People think of Bitcoin and other cryptocurrencies as anonymous. Is that a mistake?
Bitcoins may be anonymous, but they may not.
The advantage of bitcoins and other blockchain-based coins is that transactions with these coins can be verified. For the same reason, it is possible to see how the coins “travel” on different “wallets”.
If someone makes a mistake, you can determine who they are, and what they bought for bitcoins.
I worked as a forensic expert on investigating several bitcoin thefts involving illegal drugs and arms markets, and managed to prove who controlled the marketplace and who stole the bitcoins. These are not truly anonymous platforms.
If I’m a regular guy wanting to buy crypto-coins of any kind, how can I protect myself from theft?
Every security breach up till now has consisted of theft of cryptographic keys, which were inadequately protected.

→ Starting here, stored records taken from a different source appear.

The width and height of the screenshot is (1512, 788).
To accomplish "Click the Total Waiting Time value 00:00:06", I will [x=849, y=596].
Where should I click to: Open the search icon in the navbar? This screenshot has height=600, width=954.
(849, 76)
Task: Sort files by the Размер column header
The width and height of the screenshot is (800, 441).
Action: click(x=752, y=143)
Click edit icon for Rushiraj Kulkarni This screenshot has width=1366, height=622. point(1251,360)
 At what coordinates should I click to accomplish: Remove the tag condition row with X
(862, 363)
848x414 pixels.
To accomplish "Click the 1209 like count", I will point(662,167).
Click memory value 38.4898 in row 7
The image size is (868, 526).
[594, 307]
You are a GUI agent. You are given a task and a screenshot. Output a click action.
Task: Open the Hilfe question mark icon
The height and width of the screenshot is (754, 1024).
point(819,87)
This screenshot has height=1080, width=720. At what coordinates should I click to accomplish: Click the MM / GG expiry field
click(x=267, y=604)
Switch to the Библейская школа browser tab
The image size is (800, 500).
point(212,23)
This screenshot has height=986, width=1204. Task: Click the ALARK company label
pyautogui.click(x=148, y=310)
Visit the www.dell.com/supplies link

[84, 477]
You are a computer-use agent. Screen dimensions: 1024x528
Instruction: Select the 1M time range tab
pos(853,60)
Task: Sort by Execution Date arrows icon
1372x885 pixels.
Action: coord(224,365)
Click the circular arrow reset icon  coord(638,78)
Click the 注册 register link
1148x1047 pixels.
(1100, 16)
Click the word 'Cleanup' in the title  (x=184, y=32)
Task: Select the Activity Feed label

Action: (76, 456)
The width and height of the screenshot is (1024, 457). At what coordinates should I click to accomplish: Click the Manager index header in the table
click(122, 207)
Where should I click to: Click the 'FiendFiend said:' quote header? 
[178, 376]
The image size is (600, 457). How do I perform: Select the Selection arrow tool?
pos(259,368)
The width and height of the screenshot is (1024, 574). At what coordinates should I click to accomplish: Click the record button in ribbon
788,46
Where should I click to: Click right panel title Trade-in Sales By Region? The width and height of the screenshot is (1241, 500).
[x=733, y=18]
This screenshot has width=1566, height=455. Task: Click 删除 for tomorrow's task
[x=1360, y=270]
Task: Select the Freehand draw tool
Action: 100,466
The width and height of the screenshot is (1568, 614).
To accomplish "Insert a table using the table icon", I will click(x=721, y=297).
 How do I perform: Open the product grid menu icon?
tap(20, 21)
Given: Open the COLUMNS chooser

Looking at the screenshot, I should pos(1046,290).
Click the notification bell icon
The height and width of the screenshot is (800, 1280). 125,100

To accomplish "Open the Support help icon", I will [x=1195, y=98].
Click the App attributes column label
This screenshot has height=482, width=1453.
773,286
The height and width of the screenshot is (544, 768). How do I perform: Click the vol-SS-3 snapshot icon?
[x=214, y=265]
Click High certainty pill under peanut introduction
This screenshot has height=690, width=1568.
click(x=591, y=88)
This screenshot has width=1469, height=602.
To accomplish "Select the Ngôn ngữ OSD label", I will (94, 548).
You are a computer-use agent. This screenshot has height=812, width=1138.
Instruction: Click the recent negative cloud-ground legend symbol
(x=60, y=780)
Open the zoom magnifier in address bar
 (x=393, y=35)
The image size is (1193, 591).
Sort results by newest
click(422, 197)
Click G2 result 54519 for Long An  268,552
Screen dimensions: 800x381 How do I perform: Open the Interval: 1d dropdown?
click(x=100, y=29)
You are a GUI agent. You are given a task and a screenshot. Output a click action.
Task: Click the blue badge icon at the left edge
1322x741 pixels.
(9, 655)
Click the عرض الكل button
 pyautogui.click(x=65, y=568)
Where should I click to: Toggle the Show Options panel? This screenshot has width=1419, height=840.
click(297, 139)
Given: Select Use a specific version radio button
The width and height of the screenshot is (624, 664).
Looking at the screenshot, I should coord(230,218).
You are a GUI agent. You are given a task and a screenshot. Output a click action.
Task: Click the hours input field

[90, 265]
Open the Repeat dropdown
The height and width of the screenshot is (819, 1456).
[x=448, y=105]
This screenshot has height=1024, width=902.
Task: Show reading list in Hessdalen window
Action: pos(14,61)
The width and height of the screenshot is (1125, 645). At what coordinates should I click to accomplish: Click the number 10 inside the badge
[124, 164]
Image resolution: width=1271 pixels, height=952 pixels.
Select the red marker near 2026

Here comes the simple advice: protect your keys and do not give them to anybody else. At big markets and shops, it is common that you have to give them their keys to make deals for you. Here you have to be very careful, because the purses of the big stores are the most threatened. Just give them small amounts or at best trade peer to peer.
As a cryptologist, what are one or two ways you wish every software company would think differently about data security?
This is very difficult. We all do just what we have to do. It is natural that we do not perceive security as important until we become a victim of a security incident. I have experienced this myself, so I know what I’m talking about.
Most of the time, data security problems arise from a lack of time and money to do the work properly. And attackers choose just this kind of company to attack, because it is vulnerable. So the best defense against security breaches is to maintain a high standard – higher than your competitors.
Predators prey on the weak. As we say: the gazelle does not have to be faster than the cheetah, it simply has to be faster than the other gazelles.